Oxfam, an international confederation of 20 non-governmental organisations that work to eliminate poverty and hunger, said in a press release dated July 9, that Covid-19 related hunger can kill 12,000 people per day by year end.
According to an Oxfam report, The Hunger Virus, Covid-19 is "deepening the hunger crisis in the world's hunger hotspots". Additionally, the health crisis is giving birth to new "epicentres of hunger" across the world.
It pointed out the top ten "worst hunger hotspots" in the world, including Venezuela and South Sudan that are already facing a severe food crisis, which is worsening due to the economic impacts of the pandemic.
Yemen, which is already facing a hunger crisis, and Sahel have also been highlighted as hotspots.
The briefing also identified emerging hunger hotspots, which include India, South Africa and Brazil, where millions are suffering from the brunt of the health crisis. "[...] Millions of people who were barely managing have been tipped over the edge by the pandemic" in these countries, Oxfam said.

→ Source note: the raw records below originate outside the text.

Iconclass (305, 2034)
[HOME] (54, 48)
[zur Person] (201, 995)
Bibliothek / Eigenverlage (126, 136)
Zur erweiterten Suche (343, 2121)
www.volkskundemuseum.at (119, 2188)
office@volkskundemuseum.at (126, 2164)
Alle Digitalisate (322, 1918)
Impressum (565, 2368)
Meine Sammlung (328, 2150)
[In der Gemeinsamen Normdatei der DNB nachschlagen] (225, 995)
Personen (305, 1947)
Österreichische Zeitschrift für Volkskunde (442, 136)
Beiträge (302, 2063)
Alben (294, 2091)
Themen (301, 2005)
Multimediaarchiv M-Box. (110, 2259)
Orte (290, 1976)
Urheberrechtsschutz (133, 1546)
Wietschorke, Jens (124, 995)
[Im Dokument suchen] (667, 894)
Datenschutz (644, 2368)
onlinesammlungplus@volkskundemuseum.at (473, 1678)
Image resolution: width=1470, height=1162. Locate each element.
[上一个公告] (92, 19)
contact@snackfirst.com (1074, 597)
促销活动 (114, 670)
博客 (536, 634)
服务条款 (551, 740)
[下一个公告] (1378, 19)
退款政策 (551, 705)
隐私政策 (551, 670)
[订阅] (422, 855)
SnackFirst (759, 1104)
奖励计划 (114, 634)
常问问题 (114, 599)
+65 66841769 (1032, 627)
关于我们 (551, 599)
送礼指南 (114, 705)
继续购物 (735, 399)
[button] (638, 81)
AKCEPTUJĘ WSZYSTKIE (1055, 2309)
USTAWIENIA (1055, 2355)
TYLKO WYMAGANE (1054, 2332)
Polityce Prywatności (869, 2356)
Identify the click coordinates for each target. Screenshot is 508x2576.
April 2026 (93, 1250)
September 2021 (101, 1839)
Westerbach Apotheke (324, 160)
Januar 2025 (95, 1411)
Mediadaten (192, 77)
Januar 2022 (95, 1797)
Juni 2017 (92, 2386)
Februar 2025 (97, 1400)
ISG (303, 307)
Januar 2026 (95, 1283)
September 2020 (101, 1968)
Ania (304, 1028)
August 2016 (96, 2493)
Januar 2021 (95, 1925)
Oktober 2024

The briefing also observed that women, and households run by women, are more likely to suffer from hunger even though they play a crucial role as food producers and agricultural workers.
"Women are already vulnerable because of systemic discrimination that sees them earn less and own fewer assets than men. They make up a large proportion of groups, such as informal workers, that have been hit hard by the economic fallout of the pandemic, and have also borne the brunt of a dramatic increase in unpaid care work as a result of school closures and family illness," the press statement read.
"Covid-19 is the final straw for millions of people already struggling with the impacts of conflict, climate change, inequality and a broken food system that has impoverished millions of food producers and workers," Oxfam quoted its Interim Executive Director Chema Vera as saying.
"Meanwhile, those at the top are continuing to make a profit: eight of the biggest food and drink companies paid out over $18 billion to shareholders since January even as the pandemic was spreading across the globe ―ten times more than the UN says is needed to stop people going hungry."
The organisation called upon governments to not only take measures to curb the spread of the virus, but also to work to "end this hunger crisis and build fairer, more robust, and sustainable food systems".